After a little while I began to post. A little here and there, mostly in the P&R. Then I branched out. I just tried to fit in. Not being too fiesty. Not being too "Poor Me". Not being anything but myself. After a while I had made a couple of connections. Made some friends, and then I told people what was going on with me. I was honest, upfront and did not ask for anything. Just was giving an update and looking for a little cheer me up by letting it all out. I had not spoken of a lot of things, and needed a way to let out my pain. I did.
Immediately I was swarmed with PM's, messages of well wishes. Messages of hope, and a support group filled with people who also were divorcing, already were divorced and people that dealt with other things in their lives that could relate to my situation. We talked for months via the forum. Then finally exchanged numbers with many. And all of them...all of you helped me through. I was at the lowest part of my life, and THIS FORUM, yes this little fetish forum picked me up, accepted me and helped me through.
Not because I was a cute young female. Not because I was a built, washboard ab having, dark haired, young handsome guy. Not because I made videos or had something to offer the community other than myself.
It was because I was myself. It was because I treated people with respect. It was because I was sincere.
So today, on the basic 4 year anniversary I just wanted to say THANK YOU! Thank you to everyone for making this place the way it is.

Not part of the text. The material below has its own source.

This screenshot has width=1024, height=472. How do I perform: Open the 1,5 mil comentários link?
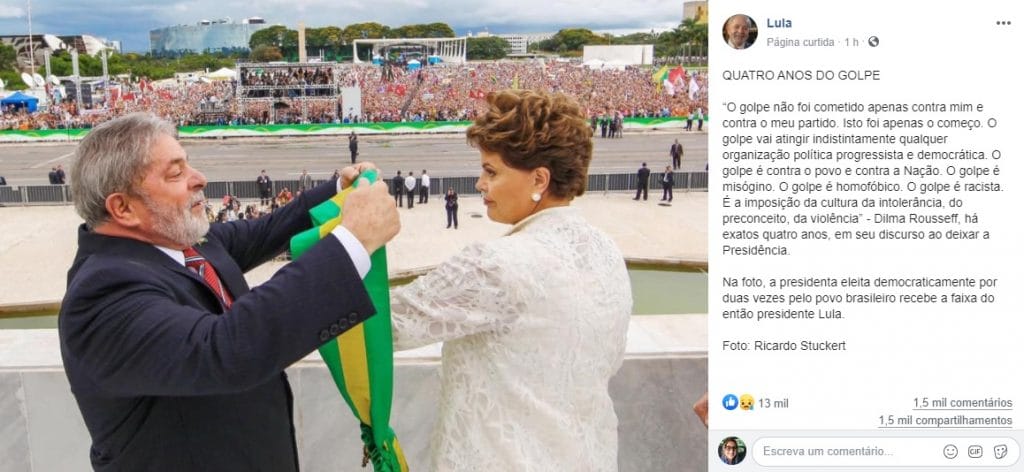pos(963,403)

Even with the fighting, the drama, all those little little under currents...this place is still a great place to be and I would not have it any other way.
I know many people do not come here for not much more than to fill their fetish urge and thats cool. Some do not need or want the human element. However I tell you from experience. From 4 years of lurking, to 4 years of being active...I am a much happier person now, than I ever was before. I have made a whole life for myself. Where my fetish and my life can be as one, and I have THIS FORUM to thank for it. So where people can call this "just another fetish forum", I could never. This to me IS a community. This is a place I can go to be with friends, make new ones and share a lot of myself. These people here already know the most personal thing about me and thus it makes it easier to talk about the other things in my life.

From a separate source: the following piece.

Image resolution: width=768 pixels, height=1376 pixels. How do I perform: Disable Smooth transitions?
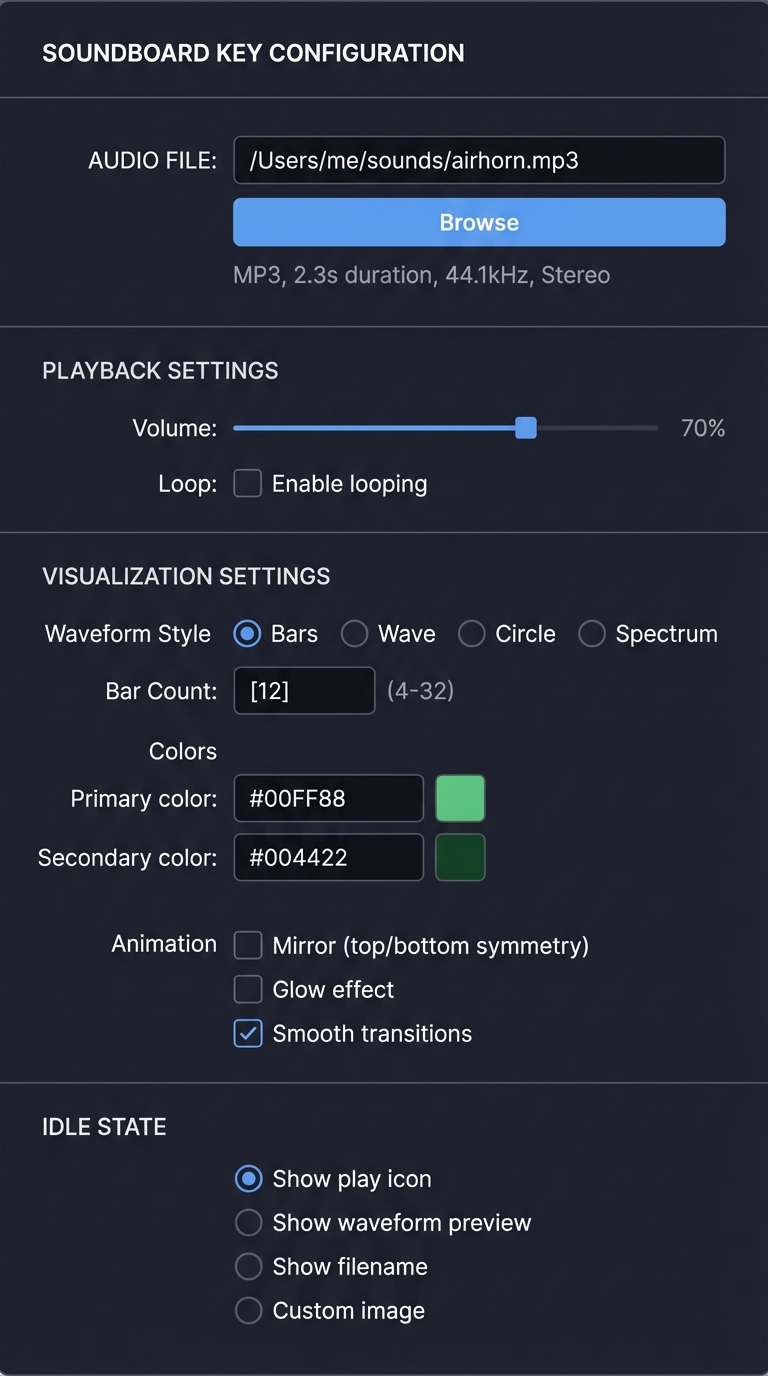[x=247, y=1033]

Thank you again, to everyone here and the MODS, for making this place what it is. I will not single anyone out..because there are far too many people here that have helped me in one way or another, as well as many people here that helped me that may never know they did. So thank you to everyone from the bottom of my heart. Truly I am better person, father and friend for having all of you in my life. I have never in my life had such a wealth of friends that care. Many of you may look at this and laugh or think, are these people really his friends? I will tell you this, they are. And the fact that I am still here, happier than I have ever been is what proves that. And it was not for any other reason, than I was myself and people accepted that.
I had never gone to a gathering until last year (Aug 08) and only have been to 2 total gatherings. So it is not the amount of time you spend with someone but how you spend that time you are given, even if you are a thousand miles away...and can manage nothing but a phone call once in a while.
Everyone can do this. Just be yourself, be real and be respectful.
Again....THANK YOU to everyone, no matter if you have been here since the beginning, for 4 years or for 2 months.
I am humbled and honored by each and every one of your friendships...I treasure all of you.